On Christmas Day, families of the 38 were allowed a last visit. Most of the Indians were resigned to their fate. Rdainyanka, son-in-law of Chief Wabasha and a leader in the uprising, eloquently wrote his father-in-law, “I am set apart for execution and will die in a few days. My wife and children are dear to me. Let them not grieve for me. Let them remember that the brave should be prepared to meet death and I will do as becomes a Dakota.”
At dawn on December 26, the 38 began chanting their death songs. Their chains were removed and their arms were bound with ropes. At 10 a.m., they were taken from the prison to the huge wooden scaffold. Martial law had been declared and 1,400 soldiers surrounded the condemned. Thousands of civilians thronged the area to watch the proceedings. To a slow, measured drumbeat, the Sioux climbed the stairs of the scaffold. At the end of the third drum roll, William Duley, an uprising survivor, stepped forward and cut the rope to release the traps. As the 38 dropped to their deaths, there was a prolonged cheer from the soldiers and citizens. This would become known as “America’s greatest mass execution.”
Sioux War Aftermath
Little Crow, leader of the uprising, was conspicuously absent from the trials and punishment. When the fighting ended, he had fled to Canada. In June 1863, accompanied by 16 warriors, Little Crow returned to Minnesota to steal horses. It would be his last foray. Several whites were killed at this time and Little Crow’s band was assumed responsible. On July 3, the chief and his son Wowinapa were ambushed near Hutchinson by Nathan and Chauncey Lamson. Little Crow was killed and taken to Hutchinson where he was scalped, mutilated and buried in a pile of offal. In 1971, he received a more dignified burial when his remains were interred at Flandrau in a quiet ceremony. Little Crow’s grandson, 88-year-old Jesse Wakeman, said, “We decided Ta-O-Ya-Te-Dutah [Little Crow] should be buried among his own with only his own on hand.”
The executions weren’t the end of the Sioux Wars. Minnesotans retaliated against all Indians, whether they’d been involved in the uprising or not. “The Sioux Indians of Minnesota must be exterminated or driven forever beyond the borders of the state,” Governor Ramsey declared.

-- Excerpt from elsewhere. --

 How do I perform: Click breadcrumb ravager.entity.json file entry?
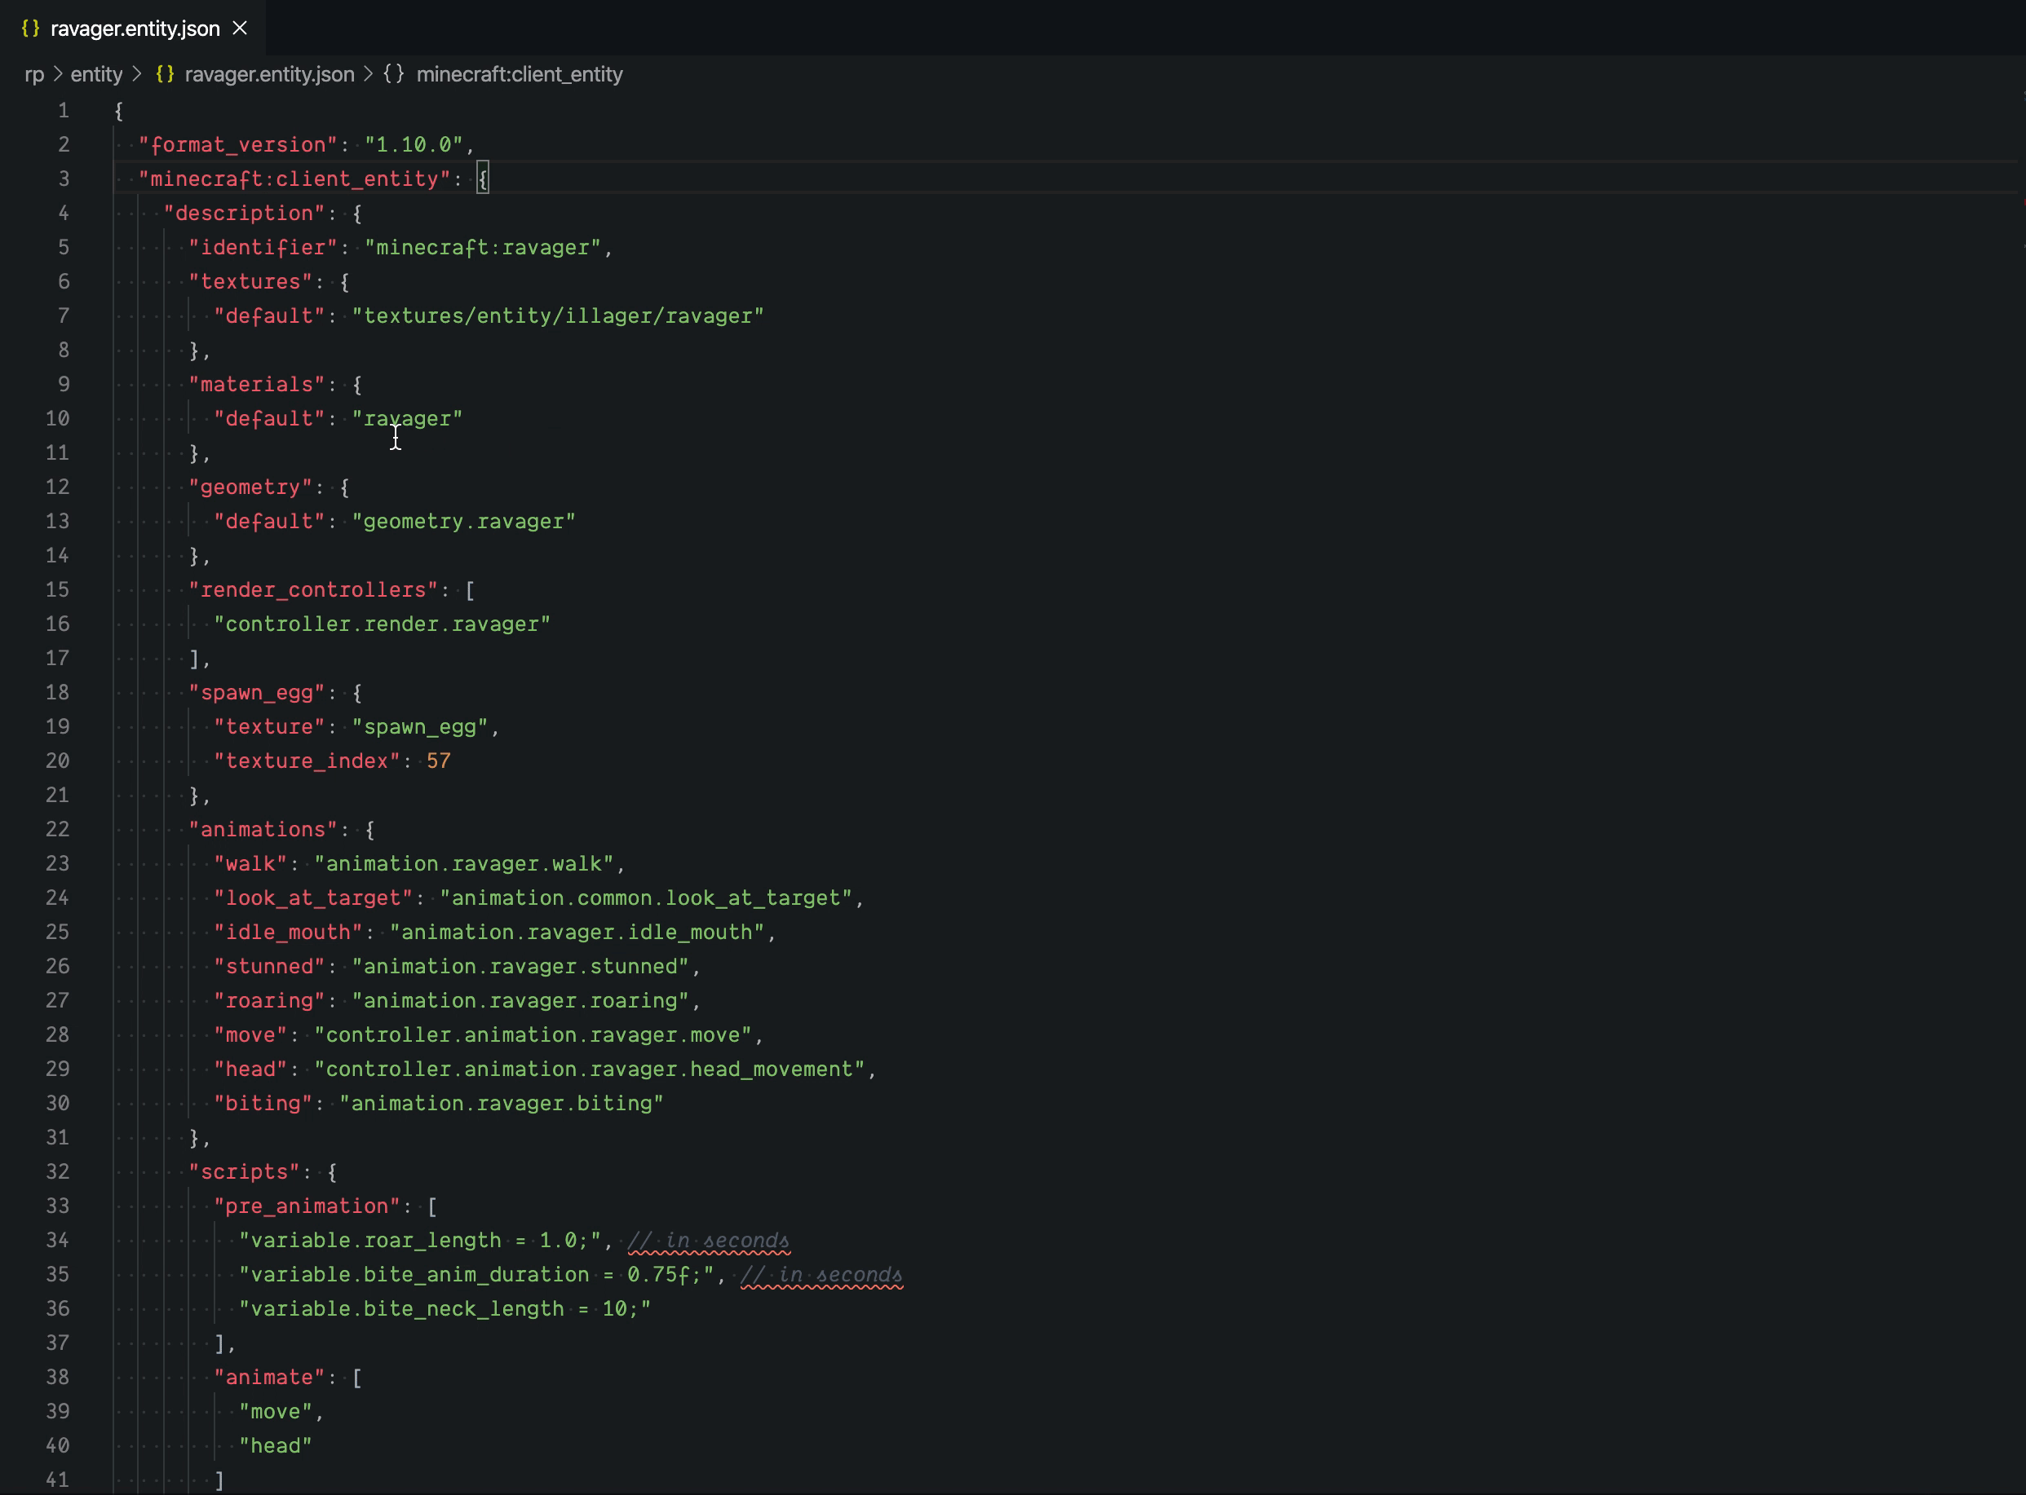click(x=269, y=74)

He demanded, and Congress agreed, that the Indians’ annuity money should be spent to compensate white victims of the uprising (even though some of the claims were so extravagant, they were outrageous).
The Minnesota government even persecuted a peaceful Winnebago tribe that had taken no part in the Sioux War. That the Winnebagos “lived on choice farm lands coveted by the whites raises a presumption that the settlers may well have been prompted by economic motives, coupled with fear and prejudice in wanting to get rid of the unfortunate Winnebago,” Carley writes.
And of course, this was just the beginning of blood that would flow for decades.
As Carley reports, “The Minnesota Uprising of 1862 was still fresh in the nation’s memory when it became aware of such Indian leaders as Red Cloud, Sitting Bull and Crazy Horse. Bloody battles at Fort Phil Kearny, the Little Bighorn, and, in 1890, Wounded Knee, brought to an end at last the generation of Indian warfare that had begun at Acton in August, 1862.”
Larry H. Johns is a freelance writer who lives most of the year in Bloomington, Minnesota, but spends his winters in Arizona. He often writes about sports and logging and became fascinated by the 1862 uprising when he moved to Minnesota in 1965.